From Tracy in the Canary Islands - 'The Secret Saved my Life!'
Like so many others I was an abused and unwanted child. Suicide, eating disorders, and other self-harm became my safety net. I carried these feelings of worthlessness and zero self-esteem into my adult life.
I threw myself into nursing, to always care for others as there was no-one there for me. I have always had wonderful girlfriends, but terrible relationships with men. My ex-husband was a serial adulterer, and my boyfriend also betrayed me. I adore my son, but felt that I was not a good Mum and that he deserved so much more. Each day I was so desolate that I was still alive.
At a time when suicide was again a serious consideration, and I simply could not see a way to keep functioning, a dear friend recommended The Secret. This recommendation literally saved my life. I read it, re-read it, and to this day I still read a chapter daily as part of my new way of living.
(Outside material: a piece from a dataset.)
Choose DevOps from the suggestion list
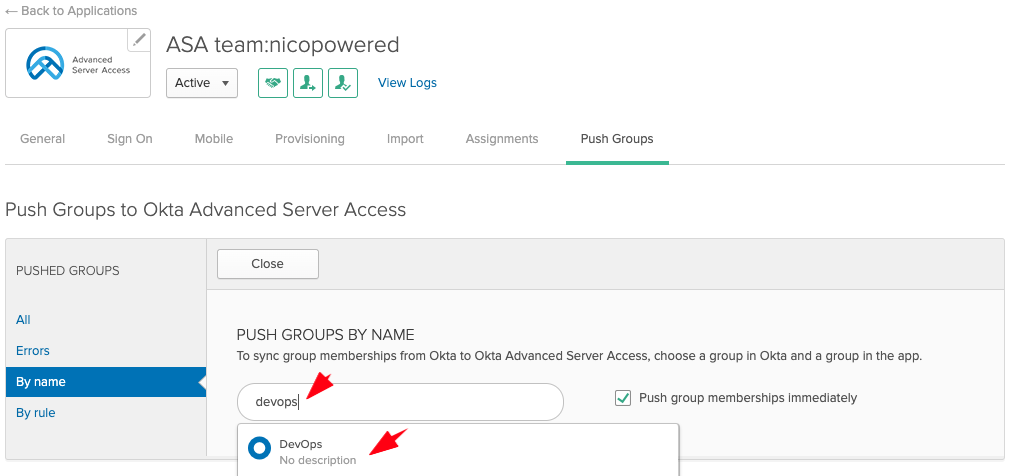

It took me a while to understand and to begin to learn how to live. I had to work very hard at first to change my way of thinking. But there is simply no correlation between my old life and my life today. I start each day with a smile and a prayer of thanks, I am SO happy, and each day it is a joy to know no-one is going to take it away - because the happier I am the more happiness I receive. I keep a daily diary as well as a vision board, and I am so grateful for all the wonderful people in my life. This includes a fabulous man (whom I met after clearing my wardrobes and bathroom cabinet) who loves me so much, and as importantly I am able to love in return. I have also learned how to love myself, which was a very difficult task, but thanks to The Secret I have mastered it! My whole life, at work and at home, is now so complete and satisfying. I am surrounded by so much love. I believe for the first time in my life.
My life is so incredible, and I want to thank you all so very much for the creation of The Secret, from deep in my heart. God Bless you and may you long continue to help others.